### Consigne
Recopiez à l'identique chaque ligne de toutes les entrées ci-dessous.

### Entrées fournies
———
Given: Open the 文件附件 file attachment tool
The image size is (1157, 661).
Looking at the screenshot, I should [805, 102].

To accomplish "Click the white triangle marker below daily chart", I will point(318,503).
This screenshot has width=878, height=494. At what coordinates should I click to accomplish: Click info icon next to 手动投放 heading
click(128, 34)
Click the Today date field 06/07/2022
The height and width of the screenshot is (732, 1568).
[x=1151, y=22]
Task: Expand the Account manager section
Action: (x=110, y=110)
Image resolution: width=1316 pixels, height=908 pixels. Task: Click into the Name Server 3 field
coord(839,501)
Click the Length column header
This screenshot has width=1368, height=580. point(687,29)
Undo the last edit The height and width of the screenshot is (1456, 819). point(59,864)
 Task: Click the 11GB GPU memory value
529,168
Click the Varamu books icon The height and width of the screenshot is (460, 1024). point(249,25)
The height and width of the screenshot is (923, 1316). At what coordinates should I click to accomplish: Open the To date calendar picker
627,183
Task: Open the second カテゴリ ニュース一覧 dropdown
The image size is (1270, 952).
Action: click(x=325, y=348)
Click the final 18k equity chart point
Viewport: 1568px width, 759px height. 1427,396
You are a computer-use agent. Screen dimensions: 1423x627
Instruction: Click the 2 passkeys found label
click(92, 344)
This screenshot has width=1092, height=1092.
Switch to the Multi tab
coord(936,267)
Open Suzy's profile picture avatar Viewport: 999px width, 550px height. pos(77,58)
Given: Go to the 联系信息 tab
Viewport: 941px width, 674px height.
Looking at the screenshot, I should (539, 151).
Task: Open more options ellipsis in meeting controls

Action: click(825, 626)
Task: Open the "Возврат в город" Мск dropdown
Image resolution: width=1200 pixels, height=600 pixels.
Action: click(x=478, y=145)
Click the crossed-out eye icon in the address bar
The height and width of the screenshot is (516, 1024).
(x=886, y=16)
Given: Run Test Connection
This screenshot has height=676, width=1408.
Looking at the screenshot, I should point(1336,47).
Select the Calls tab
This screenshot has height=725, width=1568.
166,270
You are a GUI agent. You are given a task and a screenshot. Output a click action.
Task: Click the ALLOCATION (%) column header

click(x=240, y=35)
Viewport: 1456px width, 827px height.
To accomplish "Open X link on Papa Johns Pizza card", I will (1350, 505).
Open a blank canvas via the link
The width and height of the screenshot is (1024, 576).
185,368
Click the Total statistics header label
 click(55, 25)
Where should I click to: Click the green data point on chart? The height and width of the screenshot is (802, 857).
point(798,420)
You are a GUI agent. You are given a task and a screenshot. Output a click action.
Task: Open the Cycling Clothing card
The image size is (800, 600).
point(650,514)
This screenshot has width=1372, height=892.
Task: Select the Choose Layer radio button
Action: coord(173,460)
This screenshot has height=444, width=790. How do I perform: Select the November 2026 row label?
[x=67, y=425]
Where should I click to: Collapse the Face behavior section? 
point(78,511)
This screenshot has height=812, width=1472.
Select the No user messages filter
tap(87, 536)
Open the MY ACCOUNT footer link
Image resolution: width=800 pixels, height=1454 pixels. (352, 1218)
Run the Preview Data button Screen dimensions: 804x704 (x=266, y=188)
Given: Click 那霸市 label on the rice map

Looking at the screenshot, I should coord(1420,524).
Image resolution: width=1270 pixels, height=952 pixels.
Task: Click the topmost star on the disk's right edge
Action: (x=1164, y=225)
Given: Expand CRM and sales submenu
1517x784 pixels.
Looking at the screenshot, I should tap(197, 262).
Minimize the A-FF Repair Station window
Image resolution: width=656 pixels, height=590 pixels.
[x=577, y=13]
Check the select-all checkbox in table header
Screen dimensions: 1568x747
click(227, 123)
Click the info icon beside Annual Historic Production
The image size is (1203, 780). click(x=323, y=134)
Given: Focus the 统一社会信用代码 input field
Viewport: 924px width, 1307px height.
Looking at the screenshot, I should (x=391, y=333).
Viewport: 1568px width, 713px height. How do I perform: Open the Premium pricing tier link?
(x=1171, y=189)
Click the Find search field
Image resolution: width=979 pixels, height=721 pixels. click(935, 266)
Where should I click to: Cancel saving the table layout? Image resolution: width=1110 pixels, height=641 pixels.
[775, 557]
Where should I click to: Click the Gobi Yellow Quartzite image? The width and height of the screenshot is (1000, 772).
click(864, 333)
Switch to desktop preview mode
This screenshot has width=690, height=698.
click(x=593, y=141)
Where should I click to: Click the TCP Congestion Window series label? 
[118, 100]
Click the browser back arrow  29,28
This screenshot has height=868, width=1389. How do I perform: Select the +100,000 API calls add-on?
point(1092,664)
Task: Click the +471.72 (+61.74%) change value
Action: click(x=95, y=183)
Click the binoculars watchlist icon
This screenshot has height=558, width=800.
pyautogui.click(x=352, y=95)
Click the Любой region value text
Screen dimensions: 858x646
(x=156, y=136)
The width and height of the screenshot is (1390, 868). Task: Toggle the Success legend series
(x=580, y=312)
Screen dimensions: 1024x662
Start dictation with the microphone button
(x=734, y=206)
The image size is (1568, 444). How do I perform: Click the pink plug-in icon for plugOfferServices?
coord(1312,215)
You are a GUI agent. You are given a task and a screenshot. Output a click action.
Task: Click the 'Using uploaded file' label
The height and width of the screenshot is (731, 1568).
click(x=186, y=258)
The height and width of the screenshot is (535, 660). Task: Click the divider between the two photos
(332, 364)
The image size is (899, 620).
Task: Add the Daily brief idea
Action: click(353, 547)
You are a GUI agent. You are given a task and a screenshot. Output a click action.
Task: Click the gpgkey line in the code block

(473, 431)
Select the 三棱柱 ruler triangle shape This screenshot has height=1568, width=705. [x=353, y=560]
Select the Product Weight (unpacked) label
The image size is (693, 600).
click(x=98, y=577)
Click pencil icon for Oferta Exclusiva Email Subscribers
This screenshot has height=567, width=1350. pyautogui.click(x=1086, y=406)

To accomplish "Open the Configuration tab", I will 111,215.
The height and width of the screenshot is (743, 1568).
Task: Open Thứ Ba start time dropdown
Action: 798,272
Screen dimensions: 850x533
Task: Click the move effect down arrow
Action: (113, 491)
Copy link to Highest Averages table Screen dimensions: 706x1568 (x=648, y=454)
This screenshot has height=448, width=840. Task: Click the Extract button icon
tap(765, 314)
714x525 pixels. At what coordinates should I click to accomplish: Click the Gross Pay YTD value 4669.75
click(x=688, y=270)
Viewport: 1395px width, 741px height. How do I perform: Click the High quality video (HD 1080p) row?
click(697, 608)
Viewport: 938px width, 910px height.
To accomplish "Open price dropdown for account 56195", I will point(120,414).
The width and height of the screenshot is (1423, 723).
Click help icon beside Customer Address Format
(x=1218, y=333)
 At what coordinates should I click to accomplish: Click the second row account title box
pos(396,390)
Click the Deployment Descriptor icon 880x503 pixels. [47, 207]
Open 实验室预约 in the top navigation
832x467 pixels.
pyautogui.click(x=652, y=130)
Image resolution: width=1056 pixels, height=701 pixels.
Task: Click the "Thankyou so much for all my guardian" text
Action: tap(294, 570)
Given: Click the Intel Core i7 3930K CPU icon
———
### Solution ci-dessous
Given: Open the 文件附件 file attachment tool
The image size is (1157, 661).
Looking at the screenshot, I should [805, 102].

To accomplish "Click the white triangle marker below daily chart", I will point(318,503).
This screenshot has width=878, height=494. At what coordinates should I click to accomplish: Click info icon next to 手动投放 heading
click(128, 34)
Click the Today date field 06/07/2022
The height and width of the screenshot is (732, 1568).
[x=1151, y=22]
Task: Expand the Account manager section
Action: (x=110, y=110)
Image resolution: width=1316 pixels, height=908 pixels. Task: Click into the Name Server 3 field
coord(839,501)
Click the Length column header
This screenshot has width=1368, height=580. point(687,29)
Undo the last edit The height and width of the screenshot is (1456, 819). point(59,864)
 Task: Click the 11GB GPU memory value
529,168
Click the Varamu books icon The height and width of the screenshot is (460, 1024). point(249,25)
The height and width of the screenshot is (923, 1316). At what coordinates should I click to accomplish: Open the To date calendar picker
627,183
Task: Open the second カテゴリ ニュース一覧 dropdown
The image size is (1270, 952).
Action: click(x=325, y=348)
Click the final 18k equity chart point
Viewport: 1568px width, 759px height. 1427,396
You are a computer-use agent. Screen dimensions: 1423x627
Instruction: Click the 2 passkeys found label
click(92, 344)
This screenshot has width=1092, height=1092.
Switch to the Multi tab
coord(936,267)
Open Suzy's profile picture avatar Viewport: 999px width, 550px height. pos(77,58)
Given: Go to the 联系信息 tab
Viewport: 941px width, 674px height.
Looking at the screenshot, I should (539, 151).
Task: Open more options ellipsis in meeting controls

Action: click(825, 626)
Task: Open the "Возврат в город" Мск dropdown
Image resolution: width=1200 pixels, height=600 pixels.
Action: click(x=478, y=145)
Click the crossed-out eye icon in the address bar
The height and width of the screenshot is (516, 1024).
(x=886, y=16)
Given: Run Test Connection
This screenshot has height=676, width=1408.
Looking at the screenshot, I should point(1336,47).
Select the Calls tab
This screenshot has height=725, width=1568.
166,270
You are a GUI agent. You are given a task and a screenshot. Output a click action.
Task: Click the ALLOCATION (%) column header

click(x=240, y=35)
Viewport: 1456px width, 827px height.
To accomplish "Open X link on Papa Johns Pizza card", I will (1350, 505).
Open a blank canvas via the link
The width and height of the screenshot is (1024, 576).
185,368
Click the Total statistics header label
 click(55, 25)
Where should I click to: Click the green data point on chart? The height and width of the screenshot is (802, 857).
point(798,420)
You are a GUI agent. You are given a task and a screenshot. Output a click action.
Task: Open the Cycling Clothing card
The image size is (800, 600).
point(650,514)
This screenshot has width=1372, height=892.
Task: Select the Choose Layer radio button
Action: coord(173,460)
This screenshot has height=444, width=790. How do I perform: Select the November 2026 row label?
[x=67, y=425]
Where should I click to: Collapse the Face behavior section? 
point(78,511)
This screenshot has height=812, width=1472.
Select the No user messages filter
tap(87, 536)
Open the MY ACCOUNT footer link
Image resolution: width=800 pixels, height=1454 pixels. (352, 1218)
Run the Preview Data button Screen dimensions: 804x704 (x=266, y=188)
Given: Click 那霸市 label on the rice map

Looking at the screenshot, I should coord(1420,524).
Image resolution: width=1270 pixels, height=952 pixels.
Task: Click the topmost star on the disk's right edge
Action: (x=1164, y=225)
Given: Expand CRM and sales submenu
1517x784 pixels.
Looking at the screenshot, I should tap(197, 262).
Minimize the A-FF Repair Station window
Image resolution: width=656 pixels, height=590 pixels.
[x=577, y=13]
Check the select-all checkbox in table header
Screen dimensions: 1568x747
click(227, 123)
Click the info icon beside Annual Historic Production
The image size is (1203, 780). click(x=323, y=134)
Given: Focus the 统一社会信用代码 input field
Viewport: 924px width, 1307px height.
Looking at the screenshot, I should (x=391, y=333).
Viewport: 1568px width, 713px height. How do I perform: Open the Premium pricing tier link?
(x=1171, y=189)
Click the Find search field
Image resolution: width=979 pixels, height=721 pixels. click(935, 266)
Where should I click to: Cancel saving the table layout? Image resolution: width=1110 pixels, height=641 pixels.
[775, 557]
Where should I click to: Click the Gobi Yellow Quartzite image? The width and height of the screenshot is (1000, 772).
click(864, 333)
Switch to desktop preview mode
This screenshot has width=690, height=698.
click(x=593, y=141)
Where should I click to: Click the TCP Congestion Window series label? 
[118, 100]
Click the browser back arrow  29,28
This screenshot has height=868, width=1389. How do I perform: Select the +100,000 API calls add-on?
point(1092,664)
Task: Click the +471.72 (+61.74%) change value
Action: click(x=95, y=183)
Click the binoculars watchlist icon
This screenshot has height=558, width=800.
pyautogui.click(x=352, y=95)
Click the Любой region value text
Screen dimensions: 858x646
(x=156, y=136)
The width and height of the screenshot is (1390, 868). Task: Toggle the Success legend series
(x=580, y=312)
Screen dimensions: 1024x662
Start dictation with the microphone button
(x=734, y=206)
The image size is (1568, 444). How do I perform: Click the pink plug-in icon for plugOfferServices?
coord(1312,215)
You are a GUI agent. You are given a task and a screenshot. Output a click action.
Task: Click the 'Using uploaded file' label
The height and width of the screenshot is (731, 1568).
click(x=186, y=258)
The height and width of the screenshot is (535, 660). Task: Click the divider between the two photos
(332, 364)
The image size is (899, 620).
Task: Add the Daily brief idea
Action: click(353, 547)
You are a GUI agent. You are given a task and a screenshot. Output a click action.
Task: Click the gpgkey line in the code block

(473, 431)
Select the 三棱柱 ruler triangle shape This screenshot has height=1568, width=705. [x=353, y=560]
Select the Product Weight (unpacked) label
The image size is (693, 600).
click(x=98, y=577)
Click pencil icon for Oferta Exclusiva Email Subscribers
This screenshot has height=567, width=1350. pyautogui.click(x=1086, y=406)

To accomplish "Open the Configuration tab", I will 111,215.
The height and width of the screenshot is (743, 1568).
Task: Open Thứ Ba start time dropdown
Action: 798,272
Screen dimensions: 850x533
Task: Click the move effect down arrow
Action: (113, 491)
Copy link to Highest Averages table Screen dimensions: 706x1568 (x=648, y=454)
This screenshot has height=448, width=840. Task: Click the Extract button icon
tap(765, 314)
714x525 pixels. At what coordinates should I click to accomplish: Click the Gross Pay YTD value 4669.75
click(x=688, y=270)
Viewport: 1395px width, 741px height. How do I perform: Click the High quality video (HD 1080p) row?
click(697, 608)
Viewport: 938px width, 910px height.
To accomplish "Open price dropdown for account 56195", I will point(120,414).
The width and height of the screenshot is (1423, 723).
Click help icon beside Customer Address Format
(x=1218, y=333)
 At what coordinates should I click to accomplish: Click the second row account title box
pos(396,390)
Click the Deployment Descriptor icon 880x503 pixels. [47, 207]
Open 实验室预约 in the top navigation
832x467 pixels.
pyautogui.click(x=652, y=130)
Image resolution: width=1056 pixels, height=701 pixels.
Task: Click the "Thankyou so much for all my guardian" text
Action: tap(294, 570)
Given: Click the Intel Core i7 3930K CPU icon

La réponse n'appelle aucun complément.